McAfee identified 5 extensions that redirect users to malicious sites and inject affiliate IDs into cookies.

 

Threat analysts at McAfee unearthed five malicious Chrome extensions manufactured to track user's browsing activity and deploy code into e-commerce websites. 

With over 1.4 million installs, the malicious extensions can alter cookies on e-commerce platforms without the victim’s knowledge so that scammers can receive affiliate payments for the purchased products. The five malicious extensions that exploit affiliate marketing are as follows: 

• Netflix Party (800,000 downloads), 
• Netflix Party 2 (300,000), 
• Full Page Screenshot Capture (200,000), 
• FlipShope Price Tracker Extension (80,000), 
• AutoBuy Flash Sales (20,000). 

"The extensions offer various functions such as enabling users to watch Netflix shows together, website coupons, and taking screenshots of a website," McAfee researchers Oliver Devane and Vallabh Chole explained. "The latter borrows several phrases from another popular extension called GoFullPage."
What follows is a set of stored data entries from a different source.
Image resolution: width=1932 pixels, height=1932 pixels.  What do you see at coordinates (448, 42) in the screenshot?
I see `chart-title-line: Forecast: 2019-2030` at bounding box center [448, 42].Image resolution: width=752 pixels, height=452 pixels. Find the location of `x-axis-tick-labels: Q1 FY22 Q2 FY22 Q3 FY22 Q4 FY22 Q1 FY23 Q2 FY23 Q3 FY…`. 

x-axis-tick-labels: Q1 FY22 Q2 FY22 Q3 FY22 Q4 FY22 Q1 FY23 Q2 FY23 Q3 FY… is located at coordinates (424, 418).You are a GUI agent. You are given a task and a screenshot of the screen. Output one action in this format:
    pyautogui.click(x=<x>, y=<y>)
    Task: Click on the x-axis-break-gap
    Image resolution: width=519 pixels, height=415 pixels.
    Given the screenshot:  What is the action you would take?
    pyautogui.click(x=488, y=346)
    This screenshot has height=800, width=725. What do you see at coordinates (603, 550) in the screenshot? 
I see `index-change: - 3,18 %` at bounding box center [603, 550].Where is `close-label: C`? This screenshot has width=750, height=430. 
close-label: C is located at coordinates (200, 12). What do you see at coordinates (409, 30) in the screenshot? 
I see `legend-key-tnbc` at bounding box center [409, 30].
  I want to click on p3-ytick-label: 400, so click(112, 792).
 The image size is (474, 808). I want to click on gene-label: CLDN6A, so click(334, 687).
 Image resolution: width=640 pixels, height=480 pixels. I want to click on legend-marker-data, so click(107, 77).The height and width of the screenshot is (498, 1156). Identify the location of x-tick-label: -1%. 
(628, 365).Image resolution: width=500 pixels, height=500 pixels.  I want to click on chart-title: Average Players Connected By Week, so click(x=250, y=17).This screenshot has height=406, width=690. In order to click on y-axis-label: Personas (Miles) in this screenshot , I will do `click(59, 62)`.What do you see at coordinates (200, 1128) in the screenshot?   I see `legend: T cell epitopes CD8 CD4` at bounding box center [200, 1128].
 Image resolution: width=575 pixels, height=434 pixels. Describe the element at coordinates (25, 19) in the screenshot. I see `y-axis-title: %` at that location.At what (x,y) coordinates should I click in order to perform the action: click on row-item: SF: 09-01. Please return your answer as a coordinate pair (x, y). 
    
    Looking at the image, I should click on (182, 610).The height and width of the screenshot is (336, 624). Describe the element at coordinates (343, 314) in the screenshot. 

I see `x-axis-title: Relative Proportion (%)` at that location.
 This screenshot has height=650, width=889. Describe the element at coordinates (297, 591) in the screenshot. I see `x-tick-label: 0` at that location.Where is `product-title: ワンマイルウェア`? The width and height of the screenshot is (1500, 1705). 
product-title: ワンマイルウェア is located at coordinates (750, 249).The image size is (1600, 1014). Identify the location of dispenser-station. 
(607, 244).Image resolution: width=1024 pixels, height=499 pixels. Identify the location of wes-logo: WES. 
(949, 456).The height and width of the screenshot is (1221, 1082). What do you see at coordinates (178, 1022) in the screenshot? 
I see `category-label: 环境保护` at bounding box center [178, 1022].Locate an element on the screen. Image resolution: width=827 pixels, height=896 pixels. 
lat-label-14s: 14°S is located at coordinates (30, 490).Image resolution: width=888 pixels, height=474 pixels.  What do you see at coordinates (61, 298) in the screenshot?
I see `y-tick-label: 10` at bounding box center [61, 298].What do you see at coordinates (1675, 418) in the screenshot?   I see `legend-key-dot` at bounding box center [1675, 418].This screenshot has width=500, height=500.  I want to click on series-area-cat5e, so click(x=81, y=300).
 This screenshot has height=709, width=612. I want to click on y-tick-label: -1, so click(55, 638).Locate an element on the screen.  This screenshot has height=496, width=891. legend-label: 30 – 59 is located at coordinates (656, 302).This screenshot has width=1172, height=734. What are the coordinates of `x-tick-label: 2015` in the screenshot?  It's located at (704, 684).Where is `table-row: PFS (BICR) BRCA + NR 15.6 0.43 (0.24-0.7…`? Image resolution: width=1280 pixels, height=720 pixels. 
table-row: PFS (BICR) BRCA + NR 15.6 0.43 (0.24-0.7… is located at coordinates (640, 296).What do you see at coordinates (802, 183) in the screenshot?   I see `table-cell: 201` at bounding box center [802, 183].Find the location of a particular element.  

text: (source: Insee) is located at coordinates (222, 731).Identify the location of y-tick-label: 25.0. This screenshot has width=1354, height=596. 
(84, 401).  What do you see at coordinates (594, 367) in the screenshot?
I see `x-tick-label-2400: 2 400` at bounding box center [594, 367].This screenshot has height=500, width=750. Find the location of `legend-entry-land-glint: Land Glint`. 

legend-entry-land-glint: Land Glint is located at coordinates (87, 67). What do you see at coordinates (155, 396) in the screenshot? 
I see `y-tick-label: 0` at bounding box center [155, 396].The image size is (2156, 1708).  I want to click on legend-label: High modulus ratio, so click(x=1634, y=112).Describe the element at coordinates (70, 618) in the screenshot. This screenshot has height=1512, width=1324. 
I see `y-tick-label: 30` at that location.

All five extensions employ an identical methodology to target users. The web app manifest ("manifest.json" file), responsible for managing the extension behavior on the victim’s system, loads a multifunctional script (B0.js) that sends the browsing data to a domain the hackers' control (“langhort[.]com”). 

The data is deployed via POST requests each time the victim visits a new URL. The stolen data includes the URL in base64 form, the user ID, device location (country, city, zip code), and an encoded referral URL. The researchers also disclosed that the user tracking and code injection behavior resides in a script named ‘b0.js’, which contains many other functions as well. 

Additionally, the security firm identified the evasive mechanism that delays the malicious activity by 15 days from the time of installation of the extension to help keep its activity concerted and avoid raising red flags. 

McAfee recommends users extensively check extensions before installing them, even if they already have a large install base, and to pay close attention to the permissions the extensions ask for, such as the permission to run on any website the user visits. 

Last month, security researchers at Kaspersky estimated that more than 1.3 million users have been impacted by malicious browser extensions in just the first six months of this year alone. In fact, from January 2020 to June 2022, researchers unearthed that more than 4.3 million users had adware concealed in their browser extensions. Although Google is working rigorously to eliminate malicious extensions, new ones continue to pop up at a rapid pace.